87. Le cryptage peut renforcer la confidentialité des communications dans le cyberespace, en particulier sur les liaisons sans fil. Les intrusions de type technique dans les systèmes de communication évoluent sans cesse à un rythme soutenu et il est donc nécessaire d’actualiser et de renforcer régulièrement les logiciels de cryptage. Pour aider les utilisateurs moins expérimentés, le cryptage sera activé par défaut.
88. Les contenus payants doivent être rendus transparents et donc faire l’objet d’un tri. Il conviendrait d’interdire aux prestataires de services payants et aux intermédiaires de recourir à des pratiques commerciales frauduleuses et trompeuses. A cet égard, il pourrait être intéressant de s’entendre sur une liste de pratiques commerciales interdites et sur un cadre de référence paneuropéen de normes de qualité. Cette idée pourrait aussi s’appliquer aux pratiques loyales en matière de marketing et de publicité des entreprises. Une législation sectorielle permet de traiter les questions pointues de protection et de sécurité des utilisateurs de façon plus ciblée, par exemple en visant spécifiquement les télécommunications, le système bancaire, le secteur de l’assurance, les instruments financiers, les paiements électroniques et les contrats de transport.

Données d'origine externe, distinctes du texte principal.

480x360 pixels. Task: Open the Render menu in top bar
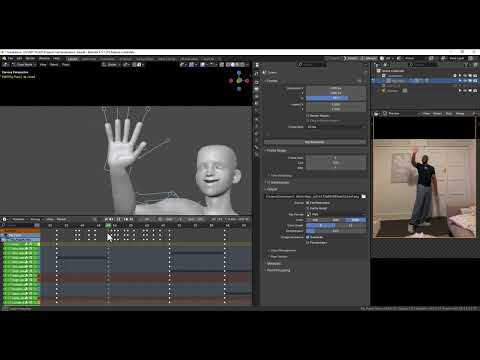click(30, 58)
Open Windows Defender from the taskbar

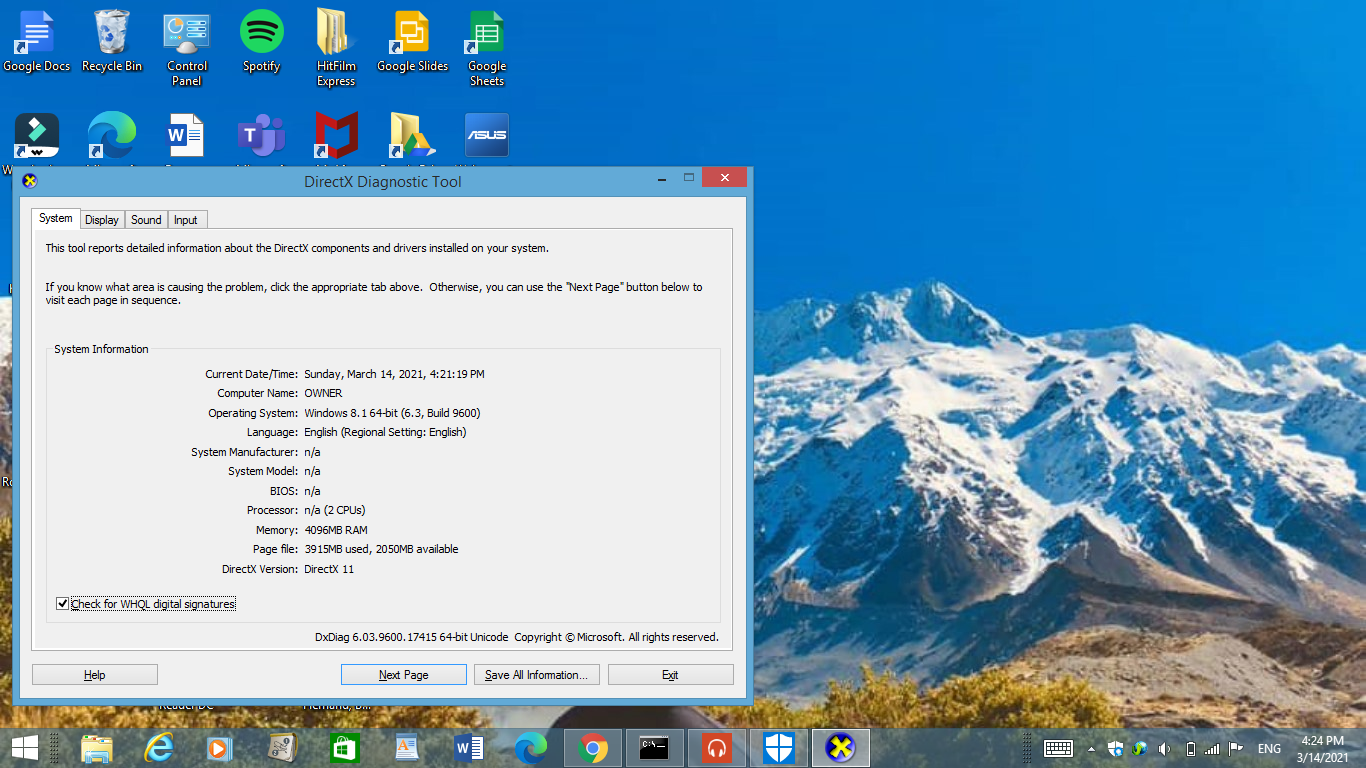(x=779, y=747)
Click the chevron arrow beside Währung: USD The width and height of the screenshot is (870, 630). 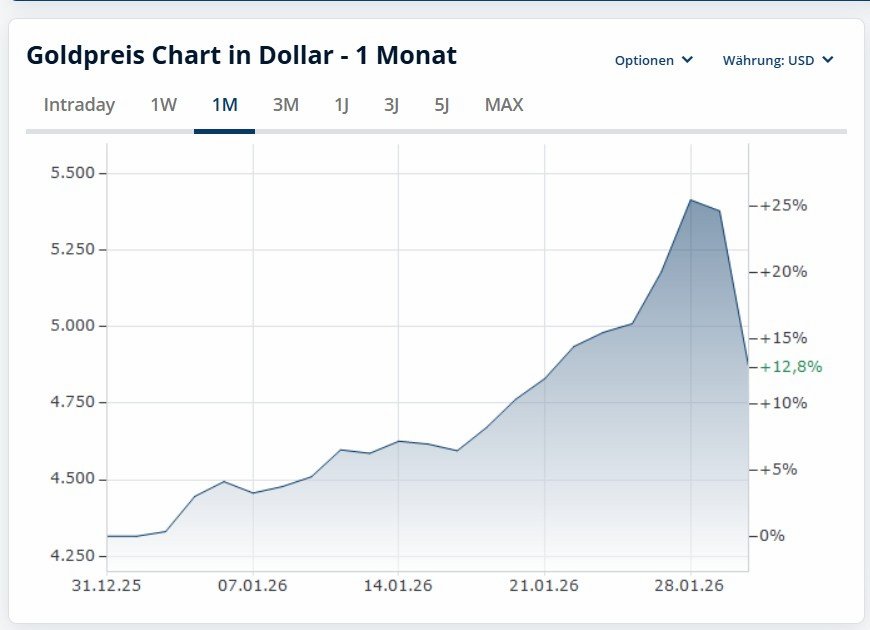828,60
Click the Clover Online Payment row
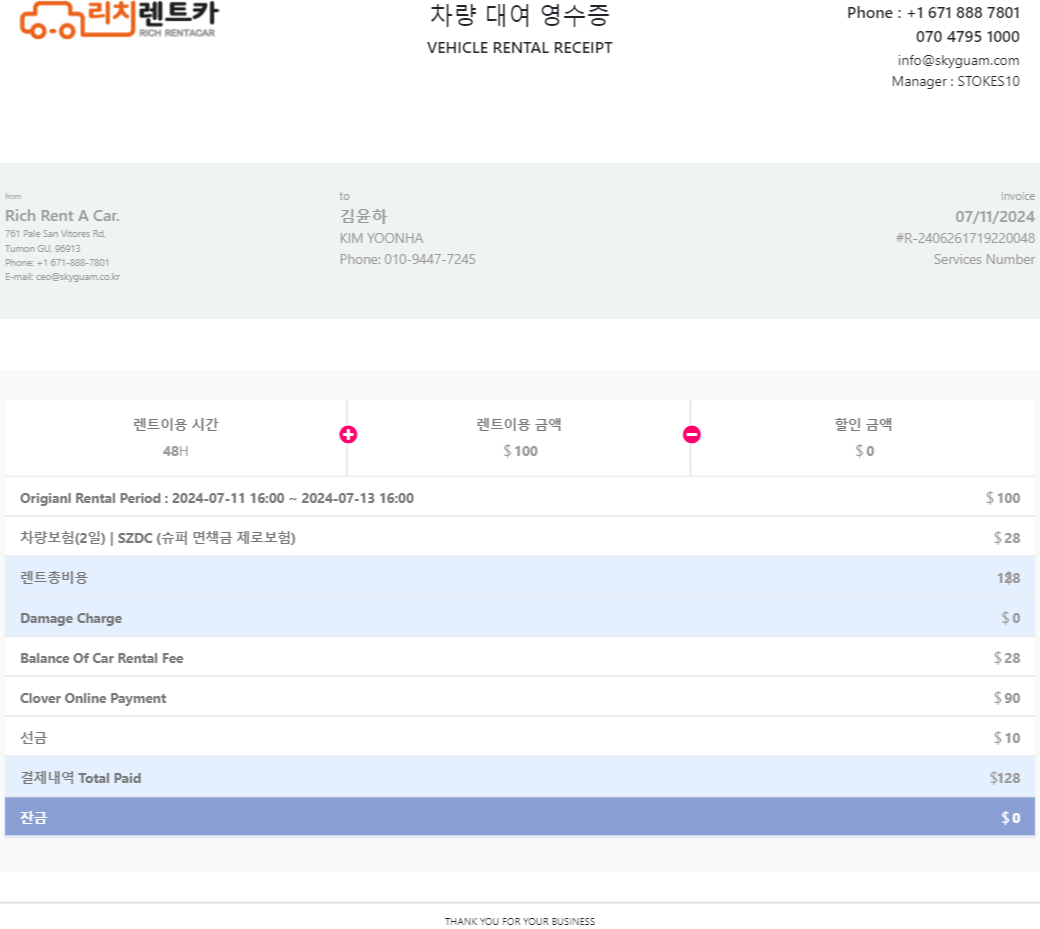This screenshot has height=929, width=1040. click(520, 698)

L’utilisation et la fiabilité technique des signatures électroniques pourraient présenter un intérêt à cet égard.
89. Du fait de la portée internationale des services en ligne, les droits des utilisateurs peuvent être mis en danger par les incertitudes liées à la compétence des tribunaux nationaux et à l’applicabilité des législations nationales. Les Etats devraient donc œuvrer à des mécanismes de résolution et de réparation des litiges en ligne, et mettre en place une coopération et une assistance juridiques reposant sur le droit public international.
90. Les enfants constituent un groupe à haut risque. Le danger peut provenir de contenus en ligne illégaux ou à caractère violent et de contacts avec d’autres internautes. En outre, les enfants peuvent se faire du tort à eux-mêmes ou mutuellement en mettant en ligne des images ou des données à caractère privé ou en se rendant coupables de harcèlement. Etant donné qu’il est difficile de supprimer les données et les images à caractère privé stockées sur l’internet, il se peut que la victimisation ne prenne jamais fin. Par ailleurs, l’internet est une porte d’entrée à divers dangers venus de l’extérieur, qui guettent les enfants jusque dans leur chambre. La menace peut aussi venir des adultes, notamment en matière d’abus sexuels. Il importe donc de mettre en place des mécanismes d’aide en ligne pour les parents et les enfants, et de soutenir l’éducation aux médias, la formation des enseignants et l’éducation par les pairs.